Comprendre les émotions de l’enfant (sans parler une langue qu’il n’a pas)

« Non, papa n’est pas en colère… » [00:02] — et pourtant l’enfant a entendu la colère. Arnaud Riou rappelle une évidence souvent oubliée : enfants et adultes ne parlent pas la même langue émotionnelle. Sans traduction, le lien se brouille.

Mettez le monde sur pause

Colère, peur, tristesse : les enfants et les adultes ne fonctionnent pas sur la même longueur d’onde. L’adulte parle souvent avec le mental, les conventions, le regard des autres [02:11]. L’enfant, lui, parle d’abord avec le corps et l’émotion [01:46] [02:36] — depuis les premiers jours.

Essayer de « raisonner » un enfant en émotion pure, c’est parfois comme parler portugais à quelqu’un qui n’a que le français [01:20] : bonne intention, mauvaise fréquence.

Comprendre l’émotion de l’enfant, ce n’est pas tout lui passer.
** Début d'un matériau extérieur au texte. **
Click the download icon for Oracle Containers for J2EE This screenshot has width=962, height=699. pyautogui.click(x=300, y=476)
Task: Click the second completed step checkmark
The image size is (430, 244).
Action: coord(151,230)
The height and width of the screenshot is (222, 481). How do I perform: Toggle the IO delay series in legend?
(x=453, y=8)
C’est parler sa langue avant d’exiger la nôtre.

L’émotion : brève, utile, nécessaire

Les émotions de base — peur, tristesse, joie, colère, désir / attachement — sont le langage premier [03:01]. Une émotion « pure » dure souvent autour de quelques secondes [03:27]. Si elle est réprimée, elle se transforme en sentiment plus lourd, plus durable [03:52].

Or beaucoup de parents sont mal à l’aise avec les émotions — les leurs d’abord [04:19]. Résultat : on minimise (« ce n’est rien »), on moralise, on coupe. L’enfant apprend alors que ressentir est dangereux… ou inutile.

Pourtant :

  • la colère peut signaler un territoire atteint [04:44] ;
  • la tristesse est nécessaire [05:09] ;
  • la peur aussi — elle protège.

Un enfant dont l’émotion n’a pas besoin d’être révolutionnée / écrasée [07:29] apprend quelque chose d’essentiel : je peux sentir, et je peux être accompagné.
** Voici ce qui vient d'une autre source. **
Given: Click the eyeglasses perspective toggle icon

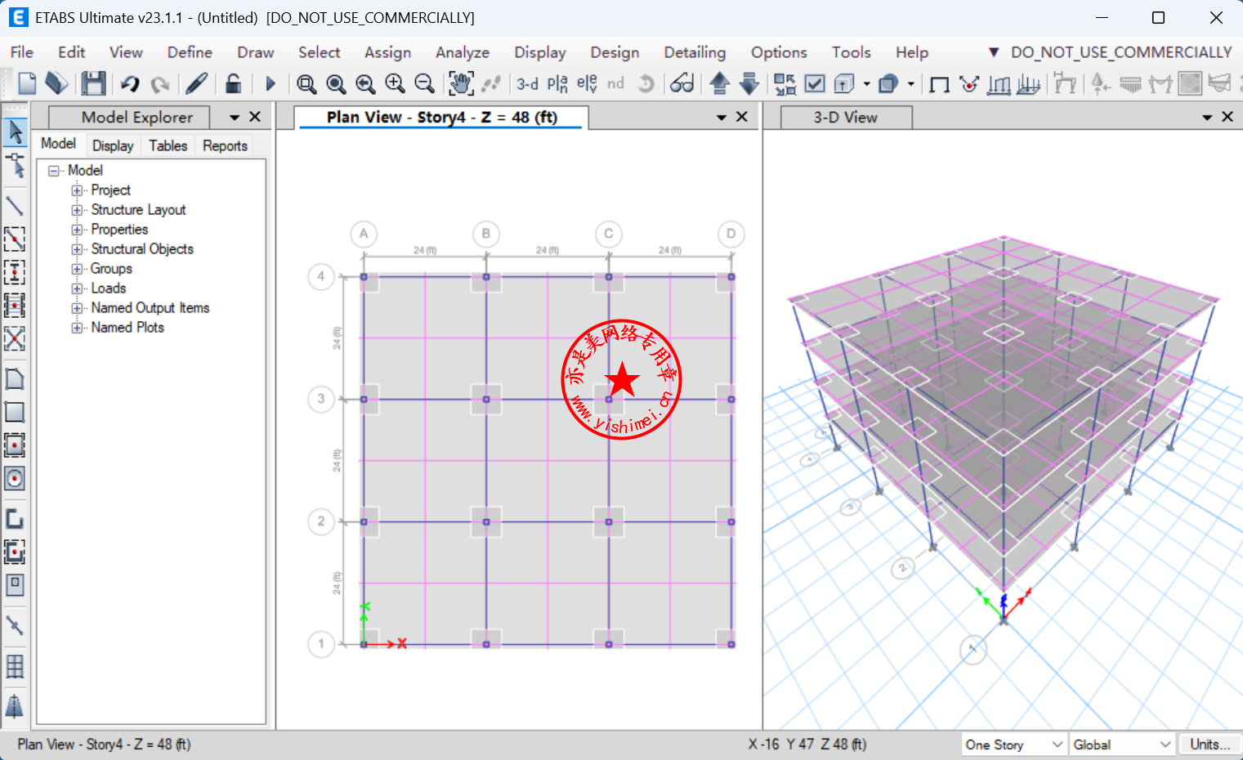Looking at the screenshot, I should pos(682,83).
Le rôle de l’adulte : traduire, pas écraser

L’enfant n’a pas toujours les mots [07:54]. L’adulte peut alors :

  1. accueillir ce qui passe dans le corps / le climat ;
  2. aider à identifier le besoin associé à l’émotion ;
  3. formuler une demande ou poser une action juste [08:44].

Sinon, c’est « rouler sans huile » [08:19] : le moteur force, s’échauffe, casse. L’adulte qui exprime ses propres émotions avec justesse devient inspirant — un exemple vivant [09:10], pas un professeur de contrôle.

Ce que ça change pour l’amour familial

Sur Amourologie, cette lecture touche le couple parental autant que le lien à l’enfant. Deux adultes coupés de leurs émotions auront du mal à accueillir celles d’un enfant. Deux adultes qui se traduisent mieux entre eux créent un climat où l’enfant n’a plus à porter l’orage invisible de la maison.

Le but n’est pas l’enfant « sage ». C’est l’enfant sécurisé — capable de ressentir, de nommer, de demander.

Conclusion

Comprendre les émotions de l’enfant, c’est accepter de descendre d’une octave : moins de leçons, plus de traduction. Moins de « calme-toi », plus de « je vois que ça bouillonne — de quoi as-tu besoin ? »

Quand l’émotion est accueillie, elle passe. Quand elle est niée, elle s’installe. Et le lien, lui, s’en souvient.